PROVIDED ENTRIES:
::::::::

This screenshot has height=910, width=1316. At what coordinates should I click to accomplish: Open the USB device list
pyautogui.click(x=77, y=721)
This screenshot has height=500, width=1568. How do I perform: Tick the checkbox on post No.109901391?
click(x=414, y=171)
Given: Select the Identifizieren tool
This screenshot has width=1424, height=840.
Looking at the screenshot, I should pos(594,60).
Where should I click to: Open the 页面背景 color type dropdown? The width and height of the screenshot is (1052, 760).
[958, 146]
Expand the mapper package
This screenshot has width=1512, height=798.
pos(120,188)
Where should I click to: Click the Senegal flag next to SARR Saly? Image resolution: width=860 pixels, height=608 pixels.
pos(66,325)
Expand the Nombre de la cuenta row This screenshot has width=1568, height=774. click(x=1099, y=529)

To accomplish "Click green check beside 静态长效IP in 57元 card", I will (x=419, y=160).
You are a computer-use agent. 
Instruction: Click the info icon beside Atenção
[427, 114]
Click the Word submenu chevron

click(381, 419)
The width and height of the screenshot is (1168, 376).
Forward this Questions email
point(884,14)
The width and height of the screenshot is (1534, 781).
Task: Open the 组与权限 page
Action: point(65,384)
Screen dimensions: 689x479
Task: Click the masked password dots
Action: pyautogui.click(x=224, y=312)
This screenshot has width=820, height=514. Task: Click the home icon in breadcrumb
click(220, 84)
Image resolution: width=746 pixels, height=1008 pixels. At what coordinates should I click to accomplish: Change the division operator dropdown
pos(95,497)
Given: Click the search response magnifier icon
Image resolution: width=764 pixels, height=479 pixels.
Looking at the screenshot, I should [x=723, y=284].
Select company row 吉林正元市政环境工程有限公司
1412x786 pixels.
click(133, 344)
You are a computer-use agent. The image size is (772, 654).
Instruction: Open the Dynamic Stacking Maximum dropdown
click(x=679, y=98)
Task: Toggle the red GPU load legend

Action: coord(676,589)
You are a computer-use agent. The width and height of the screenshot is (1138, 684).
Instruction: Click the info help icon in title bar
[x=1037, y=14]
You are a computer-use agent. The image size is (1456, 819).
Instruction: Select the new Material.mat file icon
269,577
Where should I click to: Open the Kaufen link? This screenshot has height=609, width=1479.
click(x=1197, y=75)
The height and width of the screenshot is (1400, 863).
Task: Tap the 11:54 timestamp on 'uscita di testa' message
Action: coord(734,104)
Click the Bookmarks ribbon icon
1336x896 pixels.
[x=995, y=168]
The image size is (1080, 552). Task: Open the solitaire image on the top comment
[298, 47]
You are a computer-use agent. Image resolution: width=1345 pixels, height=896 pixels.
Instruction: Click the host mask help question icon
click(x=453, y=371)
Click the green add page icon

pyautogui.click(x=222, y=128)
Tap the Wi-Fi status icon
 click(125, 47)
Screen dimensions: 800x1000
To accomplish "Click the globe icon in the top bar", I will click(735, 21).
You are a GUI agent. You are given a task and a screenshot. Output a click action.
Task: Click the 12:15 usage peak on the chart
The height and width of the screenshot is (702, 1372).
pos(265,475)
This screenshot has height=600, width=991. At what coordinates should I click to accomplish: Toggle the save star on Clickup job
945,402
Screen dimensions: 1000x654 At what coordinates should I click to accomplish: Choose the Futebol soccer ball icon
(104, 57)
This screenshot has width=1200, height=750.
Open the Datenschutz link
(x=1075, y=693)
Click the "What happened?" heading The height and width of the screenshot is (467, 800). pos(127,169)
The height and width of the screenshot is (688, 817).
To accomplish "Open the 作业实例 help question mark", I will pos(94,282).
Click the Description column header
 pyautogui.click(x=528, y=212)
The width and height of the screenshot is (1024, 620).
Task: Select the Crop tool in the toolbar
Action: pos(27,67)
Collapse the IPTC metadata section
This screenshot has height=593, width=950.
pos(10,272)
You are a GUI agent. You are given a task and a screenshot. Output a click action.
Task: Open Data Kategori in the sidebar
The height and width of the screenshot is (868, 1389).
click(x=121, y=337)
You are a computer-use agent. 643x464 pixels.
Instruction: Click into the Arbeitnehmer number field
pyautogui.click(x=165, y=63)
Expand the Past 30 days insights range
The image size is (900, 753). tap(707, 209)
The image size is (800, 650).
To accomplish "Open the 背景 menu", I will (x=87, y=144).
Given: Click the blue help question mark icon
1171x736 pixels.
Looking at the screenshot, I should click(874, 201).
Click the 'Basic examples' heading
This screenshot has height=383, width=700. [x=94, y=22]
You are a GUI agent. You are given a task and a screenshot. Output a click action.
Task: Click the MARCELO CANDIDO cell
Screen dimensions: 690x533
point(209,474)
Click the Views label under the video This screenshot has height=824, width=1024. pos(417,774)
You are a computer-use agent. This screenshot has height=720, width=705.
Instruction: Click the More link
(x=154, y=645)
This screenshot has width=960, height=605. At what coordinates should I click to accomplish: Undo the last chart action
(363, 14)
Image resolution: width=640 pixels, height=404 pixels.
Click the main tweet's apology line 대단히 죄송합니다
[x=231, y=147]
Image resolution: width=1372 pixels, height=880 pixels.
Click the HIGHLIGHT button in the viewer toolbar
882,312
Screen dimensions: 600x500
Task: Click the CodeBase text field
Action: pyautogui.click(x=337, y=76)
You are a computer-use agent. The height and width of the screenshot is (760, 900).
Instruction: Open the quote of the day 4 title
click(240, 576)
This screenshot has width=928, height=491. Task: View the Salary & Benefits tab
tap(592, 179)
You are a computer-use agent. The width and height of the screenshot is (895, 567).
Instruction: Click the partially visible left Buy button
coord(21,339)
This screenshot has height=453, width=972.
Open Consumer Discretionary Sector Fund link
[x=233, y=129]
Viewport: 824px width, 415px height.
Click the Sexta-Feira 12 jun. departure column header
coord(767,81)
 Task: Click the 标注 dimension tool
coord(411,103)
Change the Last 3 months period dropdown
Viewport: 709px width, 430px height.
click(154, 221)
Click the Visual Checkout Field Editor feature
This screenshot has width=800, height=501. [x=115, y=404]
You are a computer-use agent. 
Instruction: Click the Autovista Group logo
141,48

::::::::

WHAT THIS TASK INVOLVES: Repeat every entry exactly, please.

OUTPUT OF THE TASK:
This screenshot has height=910, width=1316. At what coordinates should I click to accomplish: Open the USB device list
pyautogui.click(x=77, y=721)
This screenshot has height=500, width=1568. How do I perform: Tick the checkbox on post No.109901391?
click(x=414, y=171)
Given: Select the Identifizieren tool
This screenshot has width=1424, height=840.
Looking at the screenshot, I should pos(594,60).
Where should I click to: Open the 页面背景 color type dropdown? The width and height of the screenshot is (1052, 760).
[958, 146]
Expand the mapper package
This screenshot has width=1512, height=798.
pos(120,188)
Where should I click to: Click the Senegal flag next to SARR Saly? Image resolution: width=860 pixels, height=608 pixels.
pos(66,325)
Expand the Nombre de la cuenta row This screenshot has width=1568, height=774. click(x=1099, y=529)

To accomplish "Click green check beside 静态长效IP in 57元 card", I will (x=419, y=160).
You are a computer-use agent. 
Instruction: Click the info icon beside Atenção
[427, 114]
Click the Word submenu chevron

click(381, 419)
The width and height of the screenshot is (1168, 376).
Forward this Questions email
point(884,14)
The width and height of the screenshot is (1534, 781).
Task: Open the 组与权限 page
Action: point(65,384)
Screen dimensions: 689x479
Task: Click the masked password dots
Action: pyautogui.click(x=224, y=312)
This screenshot has width=820, height=514. Task: Click the home icon in breadcrumb
click(220, 84)
Image resolution: width=746 pixels, height=1008 pixels. At what coordinates should I click to accomplish: Change the division operator dropdown
pos(95,497)
Given: Click the search response magnifier icon
Image resolution: width=764 pixels, height=479 pixels.
Looking at the screenshot, I should [x=723, y=284].
Select company row 吉林正元市政环境工程有限公司
1412x786 pixels.
click(133, 344)
You are a computer-use agent. The image size is (772, 654).
Instruction: Open the Dynamic Stacking Maximum dropdown
click(x=679, y=98)
Task: Toggle the red GPU load legend

Action: coord(676,589)
You are a computer-use agent. The width and height of the screenshot is (1138, 684).
Instruction: Click the info help icon in title bar
[x=1037, y=14]
You are a computer-use agent. The image size is (1456, 819).
Instruction: Select the new Material.mat file icon
269,577
Where should I click to: Open the Kaufen link? This screenshot has height=609, width=1479.
click(x=1197, y=75)
The height and width of the screenshot is (1400, 863).
Task: Tap the 11:54 timestamp on 'uscita di testa' message
Action: coord(734,104)
Click the Bookmarks ribbon icon
1336x896 pixels.
[x=995, y=168]
The image size is (1080, 552). Task: Open the solitaire image on the top comment
[298, 47]
You are a computer-use agent. Image resolution: width=1345 pixels, height=896 pixels.
Instruction: Click the host mask help question icon
click(x=453, y=371)
Click the green add page icon

pyautogui.click(x=222, y=128)
Tap the Wi-Fi status icon
 click(125, 47)
Screen dimensions: 800x1000
To accomplish "Click the globe icon in the top bar", I will click(735, 21).
You are a GUI agent. You are given a task and a screenshot. Output a click action.
Task: Click the 12:15 usage peak on the chart
The height and width of the screenshot is (702, 1372).
pos(265,475)
This screenshot has height=600, width=991. At what coordinates should I click to accomplish: Toggle the save star on Clickup job
945,402
Screen dimensions: 1000x654 At what coordinates should I click to accomplish: Choose the Futebol soccer ball icon
(104, 57)
This screenshot has width=1200, height=750.
Open the Datenschutz link
(x=1075, y=693)
Click the "What happened?" heading The height and width of the screenshot is (467, 800). pos(127,169)
The height and width of the screenshot is (688, 817).
To accomplish "Open the 作业实例 help question mark", I will pos(94,282).
Click the Description column header
 pyautogui.click(x=528, y=212)
The width and height of the screenshot is (1024, 620).
Task: Select the Crop tool in the toolbar
Action: pos(27,67)
Collapse the IPTC metadata section
This screenshot has height=593, width=950.
pos(10,272)
You are a GUI agent. You are given a task and a screenshot. Output a click action.
Task: Open Data Kategori in the sidebar
The height and width of the screenshot is (868, 1389).
click(x=121, y=337)
You are a computer-use agent. 643x464 pixels.
Instruction: Click into the Arbeitnehmer number field
pyautogui.click(x=165, y=63)
Expand the Past 30 days insights range
The image size is (900, 753). tap(707, 209)
The image size is (800, 650).
To accomplish "Open the 背景 menu", I will (x=87, y=144).
Given: Click the blue help question mark icon
1171x736 pixels.
Looking at the screenshot, I should click(874, 201).
Click the 'Basic examples' heading
This screenshot has height=383, width=700. [x=94, y=22]
You are a GUI agent. You are given a task and a screenshot. Output a click action.
Task: Click the MARCELO CANDIDO cell
Screen dimensions: 690x533
point(209,474)
Click the Views label under the video This screenshot has height=824, width=1024. pos(417,774)
You are a computer-use agent. This screenshot has height=720, width=705.
Instruction: Click the More link
(x=154, y=645)
This screenshot has width=960, height=605. At what coordinates should I click to accomplish: Undo the last chart action
(363, 14)
Image resolution: width=640 pixels, height=404 pixels.
Click the main tweet's apology line 대단히 죄송합니다
[x=231, y=147]
Image resolution: width=1372 pixels, height=880 pixels.
Click the HIGHLIGHT button in the viewer toolbar
882,312
Screen dimensions: 600x500
Task: Click the CodeBase text field
Action: pyautogui.click(x=337, y=76)
You are a computer-use agent. The height and width of the screenshot is (760, 900).
Instruction: Open the quote of the day 4 title
click(240, 576)
This screenshot has width=928, height=491. Task: View the Salary & Benefits tab
tap(592, 179)
You are a computer-use agent. The width and height of the screenshot is (895, 567).
Instruction: Click the partially visible left Buy button
coord(21,339)
This screenshot has height=453, width=972.
Open Consumer Discretionary Sector Fund link
[x=233, y=129]
Viewport: 824px width, 415px height.
Click the Sexta-Feira 12 jun. departure column header
coord(767,81)
 Task: Click the 标注 dimension tool
coord(411,103)
Change the Last 3 months period dropdown
Viewport: 709px width, 430px height.
click(154, 221)
Click the Visual Checkout Field Editor feature
This screenshot has width=800, height=501. [x=115, y=404]
You are a computer-use agent. 
Instruction: Click the Autovista Group logo
141,48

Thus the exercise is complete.